Google improves security warnings design

Users become to ignore the Secure Sockets Layer’s warnings. This unsecure behavior challenged Google researchers to work on the alerts’ design that will make end-users to be more careful to visit unsecure sites.

Secure Sockets Layer protects end users’ online working sessions in different fields, from business level to personal correspondence, encrypting their connection and securing their sensitive data. When an end-user accesses an unsecure web site, the web browsers display SSL security warning.  It may be a warning of a server-failed authentication, a site with a weak encryption or even a malicious attack.

Which alert is the best one?

A good SSL alert

  1. must supply understandable instructions,
  2. contain simply text
  3. be brief
  4. contain a simply design
  5. transmit a comprehensive message

Google focused on three major comprehension points:

  1. Visitors’ comprehension of the warning source;
  2. Sensitive data that could be put to the risk;
  3. The probability of perception of a false positive warning.

The result of the working team’s years of research is an alert’s design that is simple and visually easy to understand by the end-users, that is the best choice for their security.

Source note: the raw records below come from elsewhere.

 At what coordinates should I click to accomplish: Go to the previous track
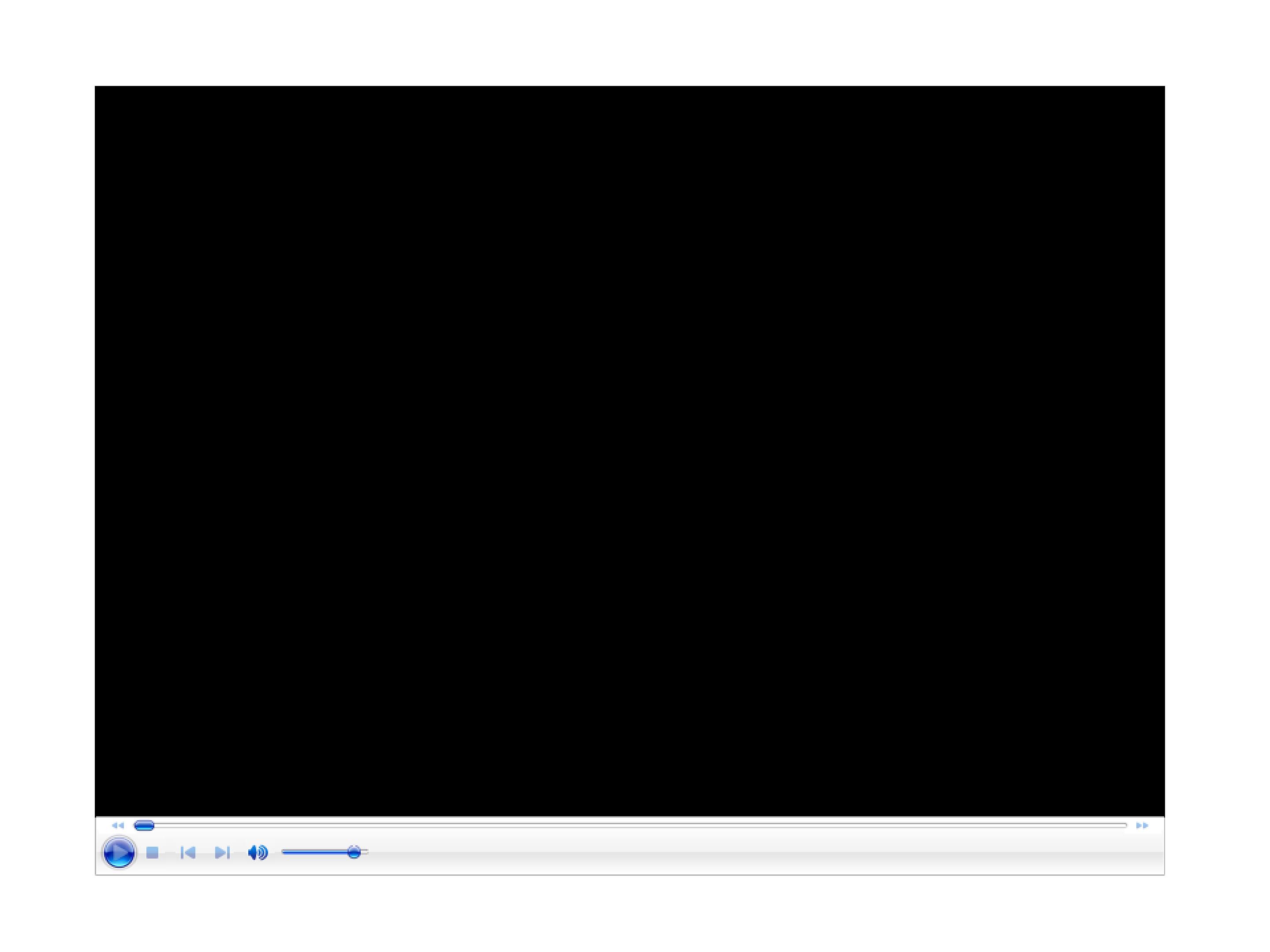tap(188, 853)
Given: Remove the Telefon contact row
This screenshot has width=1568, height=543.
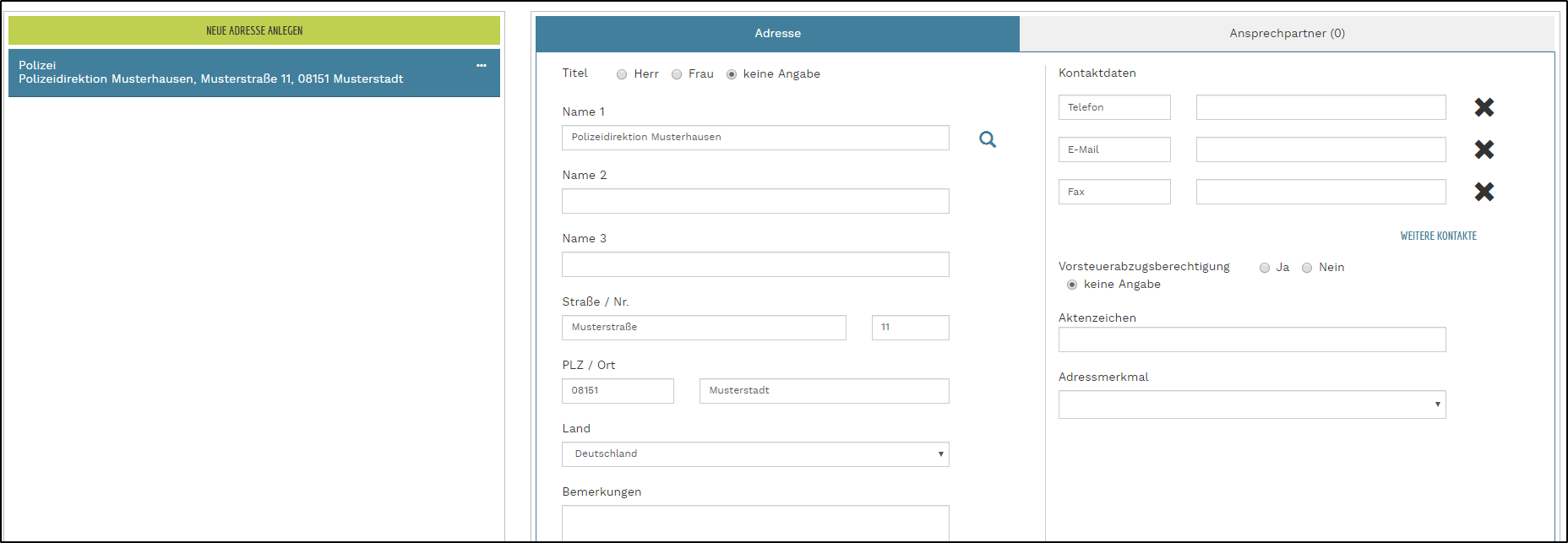Looking at the screenshot, I should click(1484, 107).
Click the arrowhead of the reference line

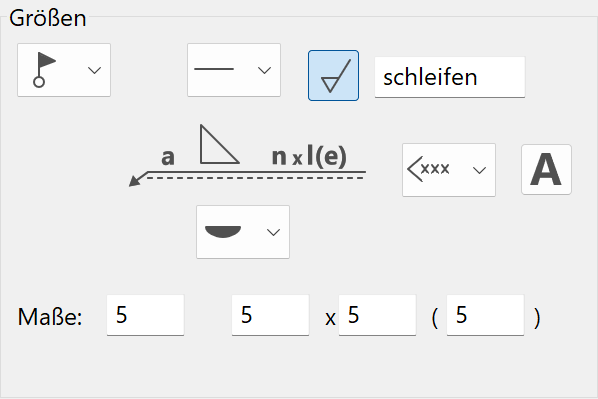[136, 180]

The text is shorter and less technical, in order to read until the end of the warning message and an “Advanced” button was added bellow. This button shall give a more technical explanation of the issued problem.

This improved warning message shall guide end-users to make an intelligent and quick decision, which is do not go forward to a potentially dangerous malicious site, but go back to safety.

Nevertheless, site visitors may ignore Google security warnings, leave the browser and ignore other SSL security warnings, visiting the website anyway.

In the result of Google implementation of the new warning alert, it seems to be an improved end users’ security behavior.

However, there is a lot of work to do in this field. First and foremost, end-users have to educate themselves on SSL web-sites security provision.